Di ENRICO ZANETTI e ARIANNA ZENI

Per cercare di riaprire il mercato degli acquisti dei crediti di imposta derivanti dai bonus edilizi, il Governo introduce nell’emanando decreto “Aiuti-quater” una norma con la quale consente ai cessionari di optare, relativamente ai soli crediti da superbonus di cui all’art. 119 del DL 34/2020, per un orizzonte temporale di utilizzo in compensazione dei crediti di imposta acquistati su 10 anni, anziché su 4.
La misura mira a creare spazi nelle capacità di acquisto di crediti di imposta da parte delle banche e degli altri intermediari finanziari che, avendo già raggiunto o quasi raggiunto il target massimo di acquisti, calcolato in funzione delle stime sui loro flussi annuali di imposte, ritenute e contributi, con i quali le rate annuali di crediti di imposta possono essere usate in compensazione, hanno smesso di acquistarli.

Proprio per garantire che l’opzione per l’allineamento da 4 a 10 anni delle rate di utilizzo del superbonus venga usata dalle banche per assorbire i crediti di imposta già presenti nei cassetti fiscali di imprese e privati, che faticano a trovare sbocco, piuttosto che per operazioni ancora da venire, la norma prevede che gli acquirenti dei crediti superbonus possano esercitare l’opzione “10 anni” solo per gli sconti in fattura e le cessioni a terzi perfezionatisi “entro il 10 novembre”.

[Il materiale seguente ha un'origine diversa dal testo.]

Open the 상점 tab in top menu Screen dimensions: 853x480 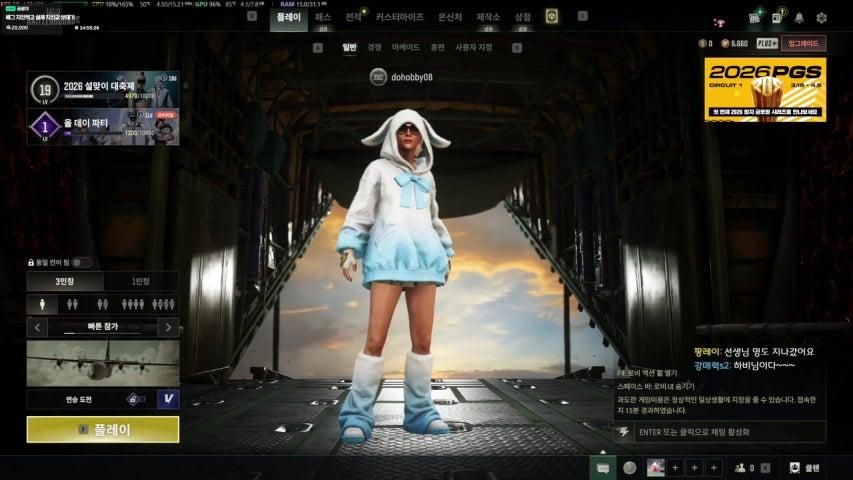[x=522, y=17]
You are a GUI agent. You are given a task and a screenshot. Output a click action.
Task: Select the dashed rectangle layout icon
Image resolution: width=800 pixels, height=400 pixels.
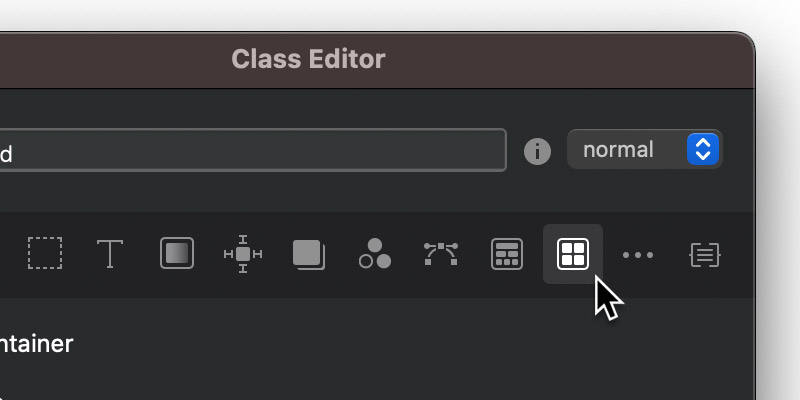coord(45,253)
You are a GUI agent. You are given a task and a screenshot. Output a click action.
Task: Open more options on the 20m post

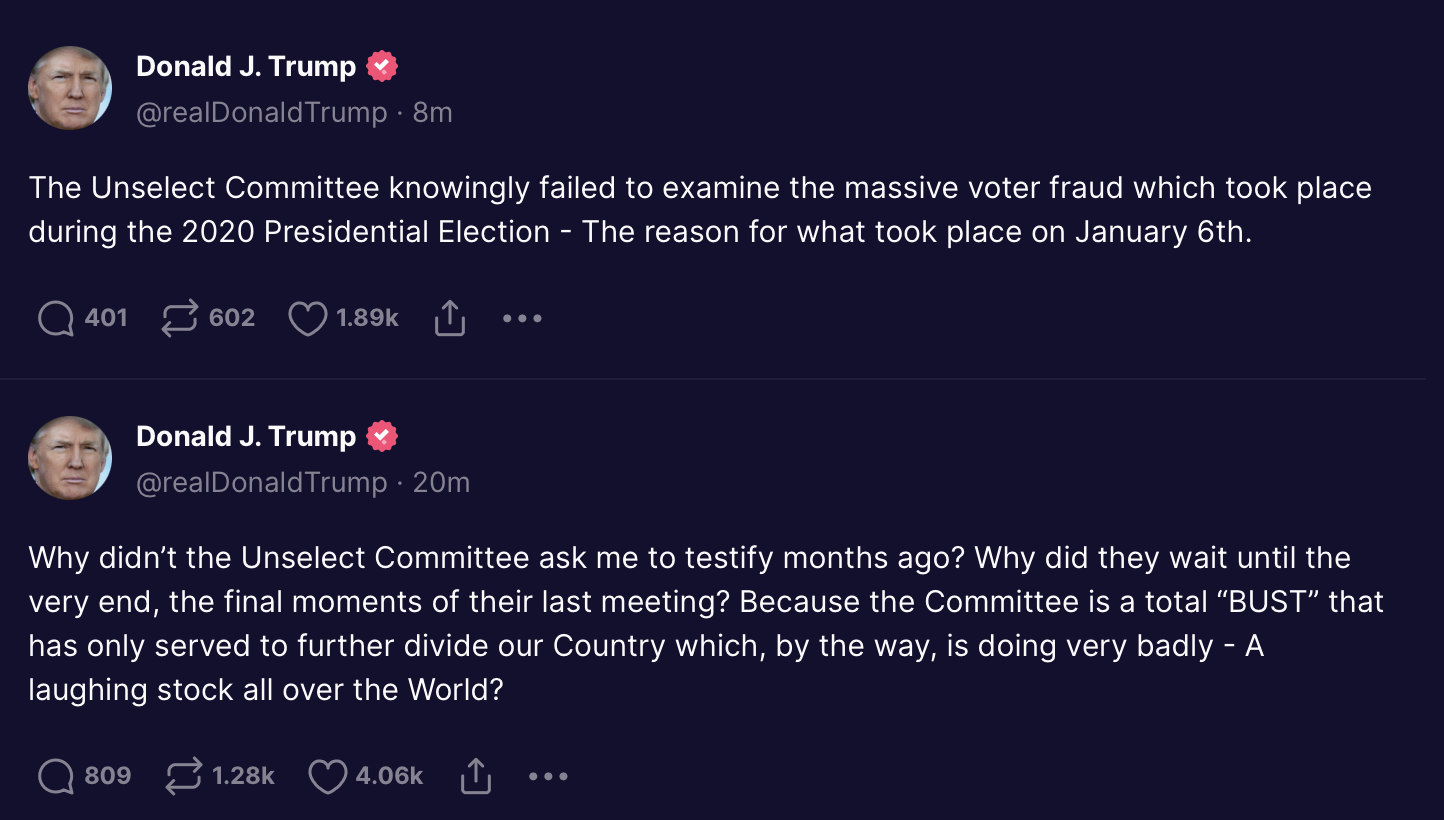click(x=548, y=776)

La mossa del Governo può senz’altro smuovere le acque, ma è difficile immaginare che possa essere priva di contraccolpi negativi per chi cede, nel senso che, se la banca acquista un credito che utilizzerà però in 10 anni invece che 4, applicherà verosimilmente anche un tasso di sconto finanziario calcolato su questo orizzonte temporale e quindi comprerà il credito superbonus non pagando l’87,28% di 110 (cioè 96), ma il 70% di 110 (cioè 77).
Vendere a 77 quel che si pensava di poter vendere a 96 o più è sempre meglio che non vendere affatto, ma è chiaro che si tratta di way out tutt’altro che indolore per chi cede.

Più interessante di un passaggio opzionale da un sistema rigido a 4 anni a un sistema rigido a 10 anni, sarebbe probabilmente il passaggio a un sistema flessibile in cui i crediti di imposta derivanti da superbonus rimangono a 4 anni, ma le cui rate annuali divengono riportabili sugli anni successivi nel caso incapienza delle imposte, ritenute e contributi con cui sono utilizzabili in compensazione.
Questa soluzione operativa non modificherebbe il pricing applicato dalle banche e le spingerebbe comunque ad alzare di un 10-15% i propri plafond di acquisto, rispetto a quelli prudenzialmente fissati a normativa vigente, nella consapevolezza di non rischiare di perdere eventuali eccedenze in un dato anno.
Il 10-15% equivarrebbe a circa 8-12 miliardi di euro, ossia tutto quello che serve per risolvere il problema dei crediti già presenti nei cassetti fiscali delle imprese che hanno applicato sconti in fattura e non trovano acquirenti per i corrispondenti crediti.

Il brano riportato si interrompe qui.